Porções soltas de sentimentos
De alegria, amor e afeto,
Misturadas a outras de fantasias
Ou de razões que me incitem a mente
E me permitam, até o meu último dia,
Continuar a fazer o que mais gosto:
Estar junto de gente, ler, escrever,
Falar e dar ouvidos,
No pleno exercício desse duplo papel
De mestre e aprendiz da Escola da Vida.

Medo do que se chama morte nunca tive,
Mas tenho pavor de que ela me encontre
À sombra da ociosidade
E naquele tipo de solidão
Que faz o homem se sentir
Companheiro único de si mesmo.



AO POETA MAIOR                 

Homenagem a José Chagas

Amigo que me inspira confiança,
que me oferece a luz e a claridade
de uma grande lição que não me cansa,
e mais que a ouça, mais sinto vontade!

Apesar das alturas que ele alcança
com sua pena e da avançada idade,
nele enxergo uma alma de criança
desprovida de orgulho e de vaidade.

Chego a notar em seus cantos urbanos
todo o lirismo que ele, infante, via
na singeleza da vida campestre.

São, pois, os seus oitenta e oito anos,
tanto de vida quanto de poesia,
já que nasceu poeta o nosso mestre!


Ao estimado amigo José Chagas,

São simples versos, num soneto que não revela a mestria com que você tão bem já se expressou nesse tipo de estrutura poemática. Mas foi o meio que encontrei, tanto para externar meus sentimentos de admiração, respeito e reconhecimento por tudo que tem feito pelas nossas letras, quanto para, em nome da amizade que lhe tenho, mostrar como o vejo na simples condição de pessoa humana.
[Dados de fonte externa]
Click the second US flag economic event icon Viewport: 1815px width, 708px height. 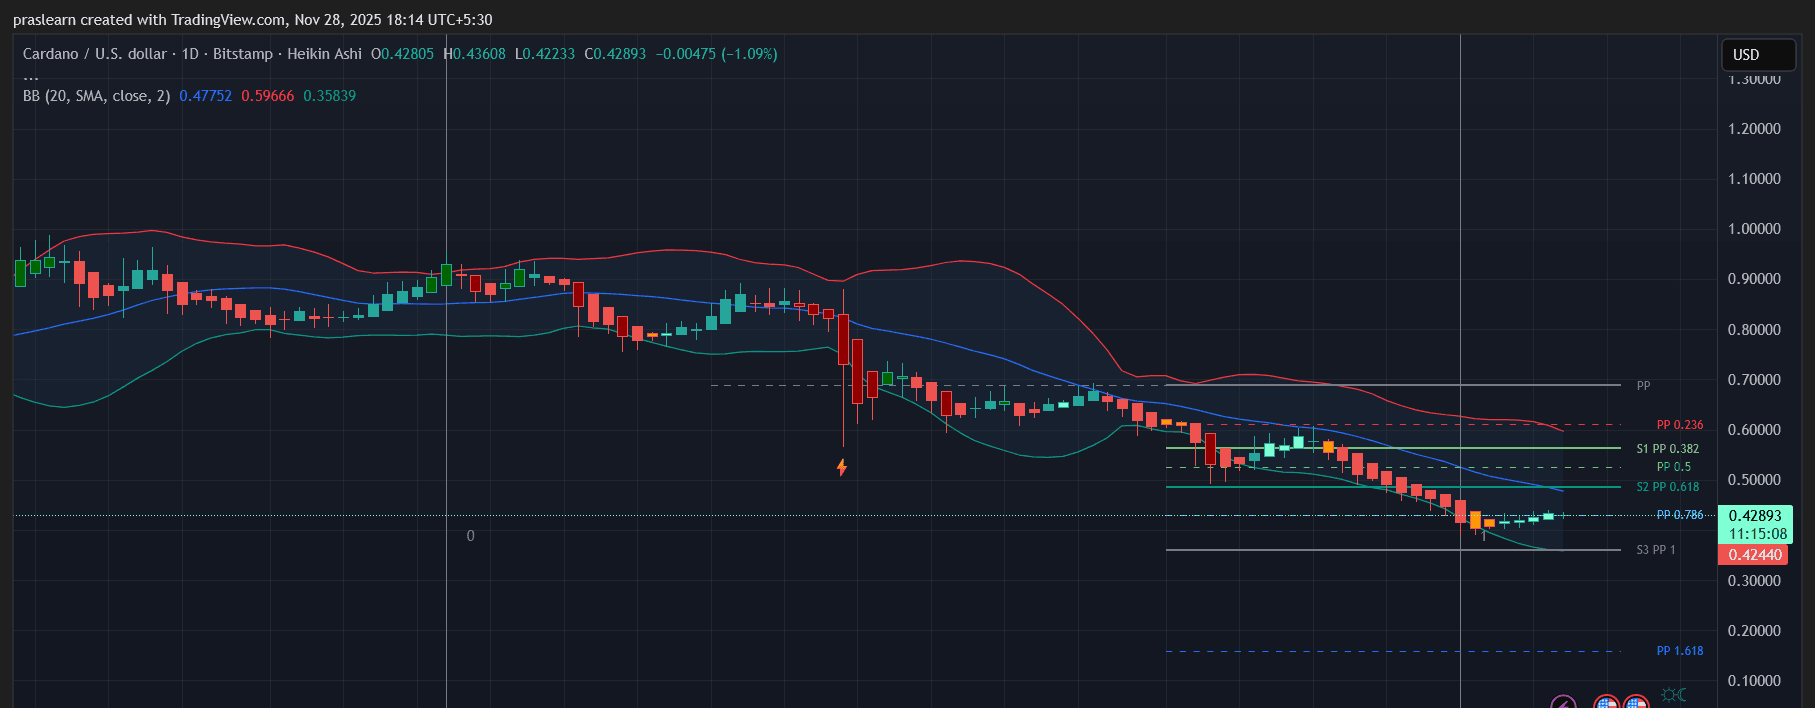point(1636,702)
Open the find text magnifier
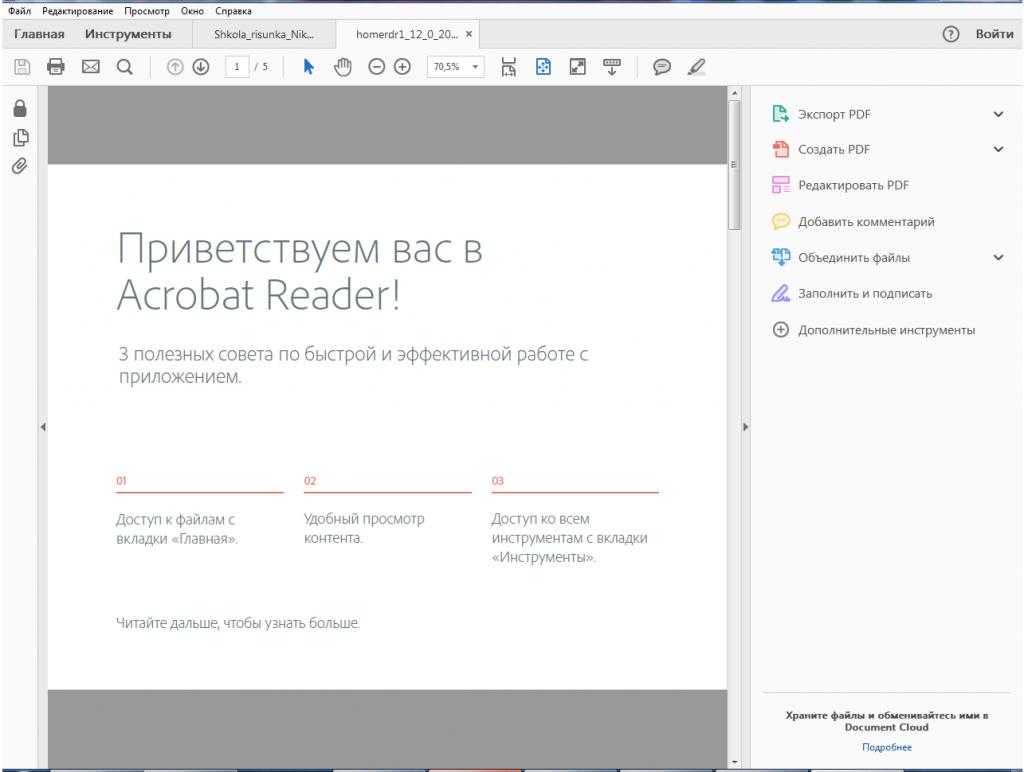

Que me seja dada a alegria de festejar sua presença no tempo e no espaço da vida terrena, quando a sua idade estiver sendo marcada pelo número formado com a junção dos dois algarismos iguais, subsequentes aos que formam o número que hoje a indica.
São Luís, 29/10/2012


Um forte abraço de agradecimento aos queridos leitores.